In the listing below, locate the lines that hold the string "Megosztás". Copy those lines.
________________________________________
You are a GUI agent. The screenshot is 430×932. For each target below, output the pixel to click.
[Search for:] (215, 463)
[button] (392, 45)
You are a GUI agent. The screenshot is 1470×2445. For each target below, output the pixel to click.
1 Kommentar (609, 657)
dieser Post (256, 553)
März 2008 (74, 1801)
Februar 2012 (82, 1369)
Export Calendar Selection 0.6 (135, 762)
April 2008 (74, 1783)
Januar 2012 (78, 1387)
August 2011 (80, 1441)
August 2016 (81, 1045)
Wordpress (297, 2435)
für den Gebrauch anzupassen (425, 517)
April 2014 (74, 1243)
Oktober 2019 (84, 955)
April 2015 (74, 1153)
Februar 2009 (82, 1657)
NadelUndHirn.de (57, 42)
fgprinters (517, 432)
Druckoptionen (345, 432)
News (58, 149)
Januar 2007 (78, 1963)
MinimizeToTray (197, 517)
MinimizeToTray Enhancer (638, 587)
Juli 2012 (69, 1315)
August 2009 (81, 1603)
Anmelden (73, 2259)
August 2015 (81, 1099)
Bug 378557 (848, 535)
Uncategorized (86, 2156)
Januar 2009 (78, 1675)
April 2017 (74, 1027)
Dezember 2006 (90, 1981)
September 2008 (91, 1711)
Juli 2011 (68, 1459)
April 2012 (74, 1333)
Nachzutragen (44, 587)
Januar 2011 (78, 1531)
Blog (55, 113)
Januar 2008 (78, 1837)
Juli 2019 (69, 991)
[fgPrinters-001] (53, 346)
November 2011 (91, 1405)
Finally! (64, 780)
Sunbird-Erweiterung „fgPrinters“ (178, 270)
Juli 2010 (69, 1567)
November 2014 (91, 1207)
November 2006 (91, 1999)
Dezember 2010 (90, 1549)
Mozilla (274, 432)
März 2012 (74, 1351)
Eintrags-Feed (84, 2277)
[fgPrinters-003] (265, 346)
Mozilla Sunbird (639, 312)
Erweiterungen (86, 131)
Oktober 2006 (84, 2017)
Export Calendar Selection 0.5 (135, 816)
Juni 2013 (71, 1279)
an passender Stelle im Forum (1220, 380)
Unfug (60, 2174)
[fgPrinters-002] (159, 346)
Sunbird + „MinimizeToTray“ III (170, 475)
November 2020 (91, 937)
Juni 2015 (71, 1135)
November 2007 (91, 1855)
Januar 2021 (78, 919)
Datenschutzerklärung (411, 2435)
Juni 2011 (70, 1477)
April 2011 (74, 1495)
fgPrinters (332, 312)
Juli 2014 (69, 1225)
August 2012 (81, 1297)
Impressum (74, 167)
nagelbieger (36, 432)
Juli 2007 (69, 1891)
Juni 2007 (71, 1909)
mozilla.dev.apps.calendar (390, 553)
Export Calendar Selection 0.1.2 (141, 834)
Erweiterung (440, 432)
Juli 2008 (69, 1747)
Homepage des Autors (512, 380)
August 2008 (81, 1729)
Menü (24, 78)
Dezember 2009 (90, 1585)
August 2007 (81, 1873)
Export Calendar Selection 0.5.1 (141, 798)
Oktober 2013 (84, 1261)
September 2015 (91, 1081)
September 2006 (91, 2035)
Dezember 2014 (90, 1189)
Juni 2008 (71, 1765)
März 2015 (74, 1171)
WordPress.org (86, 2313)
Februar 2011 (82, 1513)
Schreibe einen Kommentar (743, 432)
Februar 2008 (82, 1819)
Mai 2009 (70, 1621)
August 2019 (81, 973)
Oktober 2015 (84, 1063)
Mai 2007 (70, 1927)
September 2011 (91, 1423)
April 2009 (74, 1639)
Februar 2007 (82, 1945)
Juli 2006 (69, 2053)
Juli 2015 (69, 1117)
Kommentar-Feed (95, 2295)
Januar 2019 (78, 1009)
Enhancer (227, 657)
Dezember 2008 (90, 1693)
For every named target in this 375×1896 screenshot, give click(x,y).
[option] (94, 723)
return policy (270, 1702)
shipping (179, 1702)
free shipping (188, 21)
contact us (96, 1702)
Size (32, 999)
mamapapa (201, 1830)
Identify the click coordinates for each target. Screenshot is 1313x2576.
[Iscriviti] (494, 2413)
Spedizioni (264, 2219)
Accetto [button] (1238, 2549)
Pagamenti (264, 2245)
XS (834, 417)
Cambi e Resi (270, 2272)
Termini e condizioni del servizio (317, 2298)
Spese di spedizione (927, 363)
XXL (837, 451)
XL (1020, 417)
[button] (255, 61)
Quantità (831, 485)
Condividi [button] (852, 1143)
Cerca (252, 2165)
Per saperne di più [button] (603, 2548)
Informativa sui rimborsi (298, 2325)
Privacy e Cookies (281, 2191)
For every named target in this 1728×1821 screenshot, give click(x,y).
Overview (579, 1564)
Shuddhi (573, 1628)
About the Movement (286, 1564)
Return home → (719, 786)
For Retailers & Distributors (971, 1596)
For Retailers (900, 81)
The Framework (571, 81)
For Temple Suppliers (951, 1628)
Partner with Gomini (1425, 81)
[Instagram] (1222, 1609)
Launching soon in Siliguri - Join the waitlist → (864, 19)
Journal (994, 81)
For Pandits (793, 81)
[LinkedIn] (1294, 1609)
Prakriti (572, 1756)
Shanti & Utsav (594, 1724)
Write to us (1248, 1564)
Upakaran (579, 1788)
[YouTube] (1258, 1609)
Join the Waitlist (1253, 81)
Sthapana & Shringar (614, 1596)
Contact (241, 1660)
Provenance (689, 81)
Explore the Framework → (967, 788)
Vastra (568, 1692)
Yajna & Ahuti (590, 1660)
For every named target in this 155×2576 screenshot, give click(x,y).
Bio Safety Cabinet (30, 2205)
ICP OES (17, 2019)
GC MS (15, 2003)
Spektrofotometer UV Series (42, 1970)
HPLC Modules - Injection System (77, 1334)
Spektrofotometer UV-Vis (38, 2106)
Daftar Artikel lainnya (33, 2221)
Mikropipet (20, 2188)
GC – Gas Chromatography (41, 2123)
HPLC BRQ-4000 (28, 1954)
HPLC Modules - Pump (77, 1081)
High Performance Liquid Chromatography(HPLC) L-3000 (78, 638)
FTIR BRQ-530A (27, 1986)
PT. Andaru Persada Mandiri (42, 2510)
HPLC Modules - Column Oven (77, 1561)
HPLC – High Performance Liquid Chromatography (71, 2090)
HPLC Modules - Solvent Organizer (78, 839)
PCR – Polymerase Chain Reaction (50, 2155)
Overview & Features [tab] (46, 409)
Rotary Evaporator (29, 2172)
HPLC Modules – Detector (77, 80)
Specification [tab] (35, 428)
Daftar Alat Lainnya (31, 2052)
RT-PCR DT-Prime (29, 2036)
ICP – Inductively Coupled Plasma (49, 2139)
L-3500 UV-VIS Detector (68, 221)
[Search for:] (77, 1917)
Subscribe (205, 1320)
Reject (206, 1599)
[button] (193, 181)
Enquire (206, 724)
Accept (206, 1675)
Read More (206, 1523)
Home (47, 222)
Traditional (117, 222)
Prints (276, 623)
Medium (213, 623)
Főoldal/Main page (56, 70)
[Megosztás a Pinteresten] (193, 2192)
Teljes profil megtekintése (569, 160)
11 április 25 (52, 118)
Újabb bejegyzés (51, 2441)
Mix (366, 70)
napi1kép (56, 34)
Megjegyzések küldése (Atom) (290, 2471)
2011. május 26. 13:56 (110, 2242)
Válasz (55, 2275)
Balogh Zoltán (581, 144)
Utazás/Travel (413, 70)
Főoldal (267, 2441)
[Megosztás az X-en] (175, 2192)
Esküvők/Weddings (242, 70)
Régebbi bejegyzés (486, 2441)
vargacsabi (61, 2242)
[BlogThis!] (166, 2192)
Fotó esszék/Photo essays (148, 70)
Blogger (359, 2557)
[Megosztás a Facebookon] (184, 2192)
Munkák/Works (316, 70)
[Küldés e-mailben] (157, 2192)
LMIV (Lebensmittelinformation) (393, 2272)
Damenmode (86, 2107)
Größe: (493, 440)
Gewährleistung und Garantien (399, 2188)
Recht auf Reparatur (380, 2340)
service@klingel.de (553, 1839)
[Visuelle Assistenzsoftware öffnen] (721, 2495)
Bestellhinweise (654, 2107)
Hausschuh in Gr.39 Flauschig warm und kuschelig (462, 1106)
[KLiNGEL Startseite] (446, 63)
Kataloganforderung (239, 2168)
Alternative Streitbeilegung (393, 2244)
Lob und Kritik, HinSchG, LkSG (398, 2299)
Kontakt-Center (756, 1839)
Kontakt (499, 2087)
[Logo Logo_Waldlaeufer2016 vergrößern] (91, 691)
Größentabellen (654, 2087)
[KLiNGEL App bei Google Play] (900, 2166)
________________________________________
**Expected answer:**
[Megosztás a Pinteresten] (193, 2192)
[Megosztás az X-en] (175, 2192)
[Megosztás a Facebookon] (184, 2192)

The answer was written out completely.